El presidente Javier Milei ha confirmado sus intenciones de avanzar con una nueva fase de reformas estructurales en materia laboral y previsional a partir de diciembre, una vez concluidas las elecciones legislativas de octubre. Estas medidas, calificadas como de «segunda generación», prometen cambios profundos que, según el Gobierno, buscan flexibilizar el mercado laboral y garantizar la sostenibilidad del sistema previsional. Sin embargo, diversos sectores, particularmente sindicales y de especialistas en derecho laboral, alertan sobre un posible escenario de precarización y vulneración de derechos adquiridos.
La Reforma Laboral: Entre la Modernización y la Precarización
Uno de los puntos más controvertidos de la reforma laboral propuesta es la modificación del sistema de indemnizaciones. El Gobierno impulsa la implementación de un «fondo de cese laboral» opcional, que podría reemplazar la tradicional indemnización por despido. Este fondo se alimentaría con aportes mensuales, y existe la posibilidad, según las críticas gremiales y de especialistas, de que sean los propios trabajadores quienes, a través de sus aportes, financien su eventual despido. Esto representaría, para muchos, un debilitamiento significativo de un derecho histórico y una carga adicional para el empleado. Si bien se plantea su incorporación a través de convenios colectivos, la mera posibilidad de que el trabajador abone su «auto-despido» genera un fuerte rechazo.
Otro eje de la reforma apunta a la jornada laboral y las horas extras. La propuesta gubernamental buscaría otorgar a los empleadores la facultad de disponer «de manera colectiva» del régimen de horas extra, recurriendo a mecanismos como «bancos de horas» o «francos compensatorios» en lugar del pago adicional que rige actualmente. Esta medida podría desregular las jornadas, sobrecargar a los empleados sin remuneración adicional y afectar directamente el bolsillo de los trabajadores. La preocupación reside en que la flexibilización, en este caso, se traduciría en una reducción de los ingresos y una mayor inestabilidad.
Las modificaciones ya implementadas a través de la Ley Bases, como la ampliación del período de prueba y la creación de la figura del «colaborador independiente», sumadas a estas nuevas propuestas, dibujan un panorama que es visto con escepticismo por quienes defienden los derechos laborales. La pregunta que emerge es si estas reformas conducirán a una genuina modernización que impulse el empleo o si, por el contrario, profundizarán la precarización y la informalidad. Expertos jurídicos ya anticipan una «avalancha de presentaciones judiciales» si la ley se aprueba tal como se vislumbra, señalando la posible inconstitucionalidad de algunos de sus artículos.
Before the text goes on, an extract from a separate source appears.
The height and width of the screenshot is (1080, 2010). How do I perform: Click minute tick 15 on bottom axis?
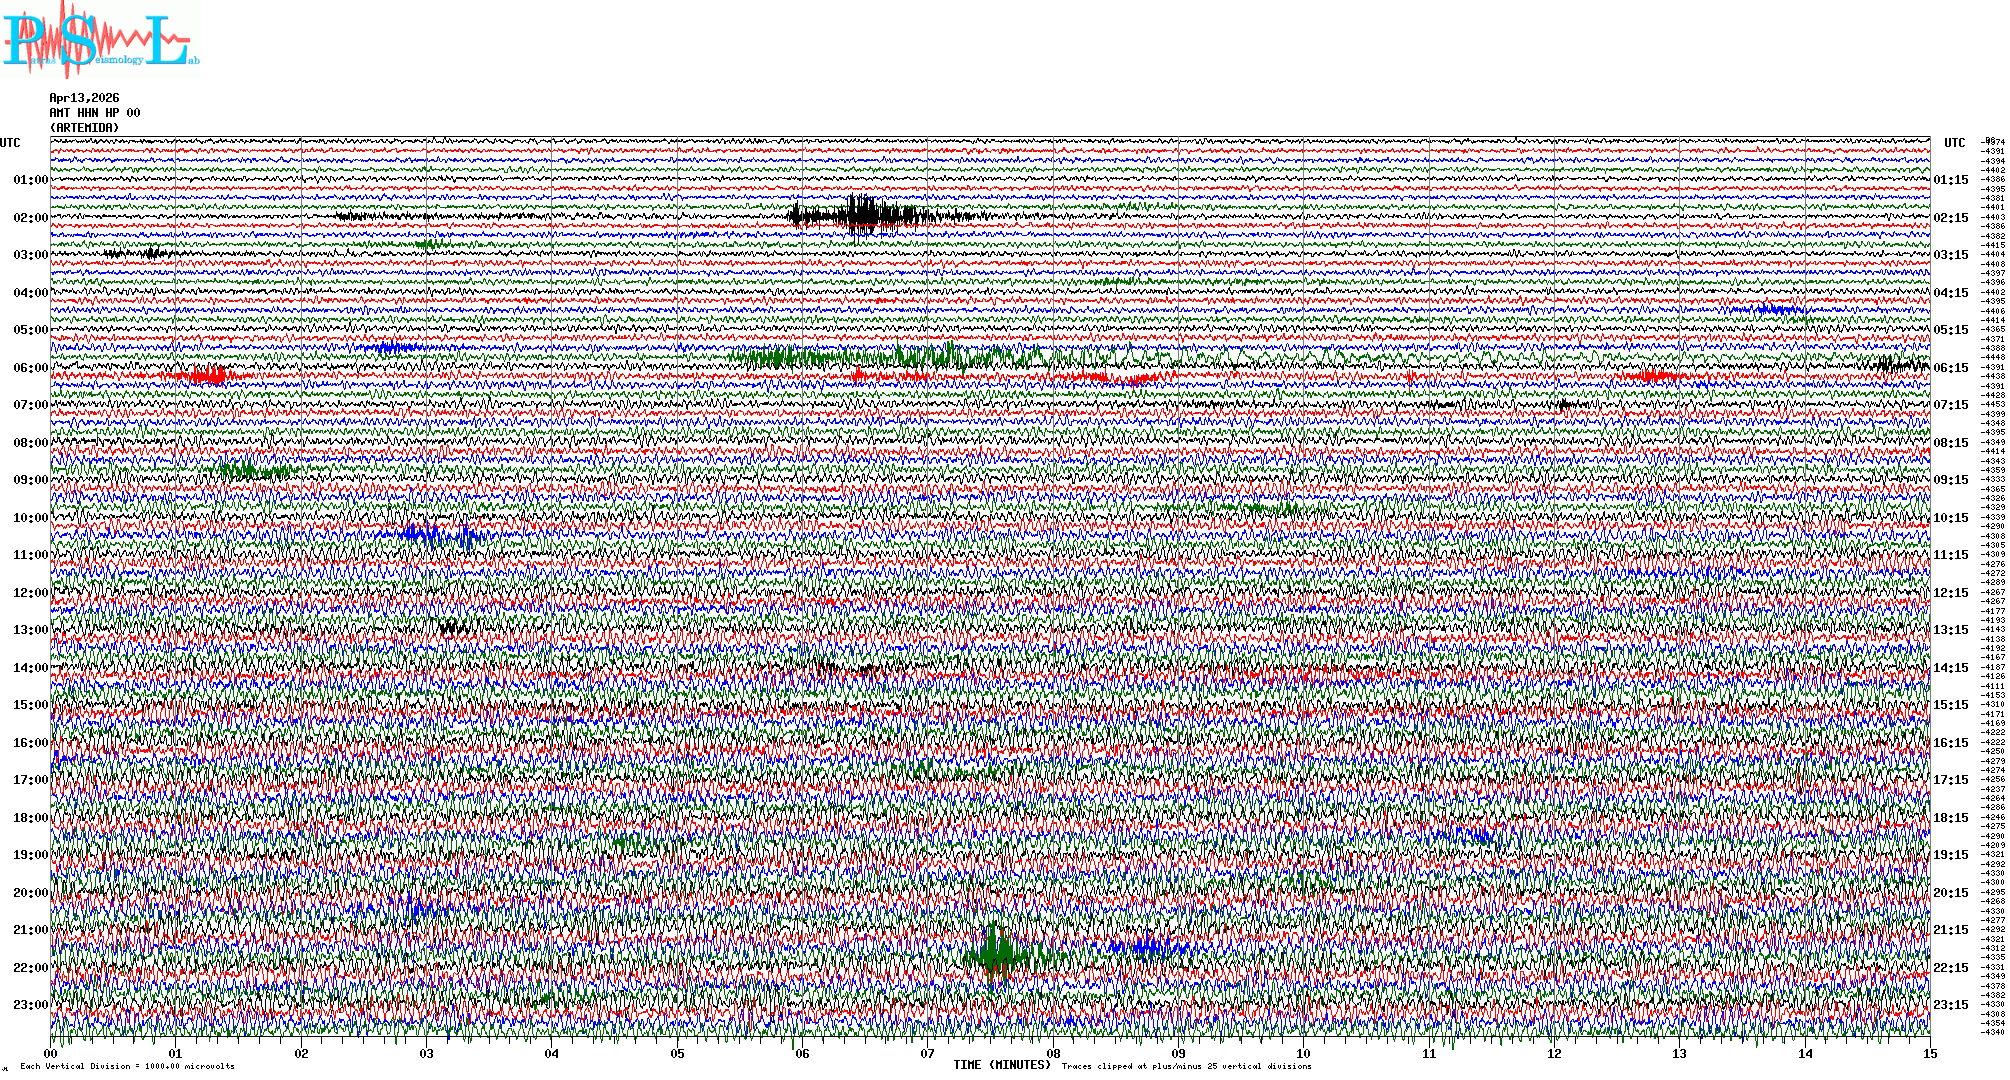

La Reforma Previsional: Un Sistema «Insostenible» Bajo la Lupa del Ajuste
En el ámbito previsional, el presidente Milei ha prometido una reforma «seria e integral» que abordará la «insostenibilidad» del sistema actual. Aunque no se han brindado detalles específicos, las líneas generales que se barajan incluyen un aumento progresivo de la edad jubilatoria, la eliminación de la moratoria previsional (lo que dejaría fuera del sistema a quienes no cumplen con los años de aportes) y una reducción de las jubilaciones para aquellos sin historial contributivo.
Estas ideas se alinean con las recurrentes demandas del Fondo Monetario Internacional (FMI) de una reforma en el sistema de pensiones. La unificación de las edades de retiro para hombres y mujeres, elevándolas, por ejemplo, a 70 años para 2030, es una de las opciones que se analizan para «hacer sostenible» el sistema.
La reciente aprobación en el Senado de una suba para jubilados y un paquete de leyes que implican un aumento del gasto, y el posterior anuncio del veto presidencial, marcan la postura inflexible del Gobierno frente a cualquier medida que no se encuadre en su lógica de ajuste fiscal. La tensión entre el Ejecutivo y el Congreso, así como con los sectores afectados, promete intensificarse a medida que se acerquen las discusiones sobre estas reformas cruciales.
En definitiva, las reformas laboral y previsional que planea el Gobierno de Javier Milei, si bien presentadas como indispensables para la estabilidad económica y el crecimiento, generan una profunda inquietud en amplios sectores de la sociedad. La mirada crítica se centra en el riesgo de que, bajo el argumento de la modernización y la sostenibilidad, se despoje a los trabajadores y jubilados de derechos fundamentales y se profundice la ya frágil situación social en Argentina. El escenario post-electoral, con una nueva conformación del Congreso, será determinante para el futuro de estas iniciativas y para el modelo de relaciones laborales y previsionales que regirá en el país.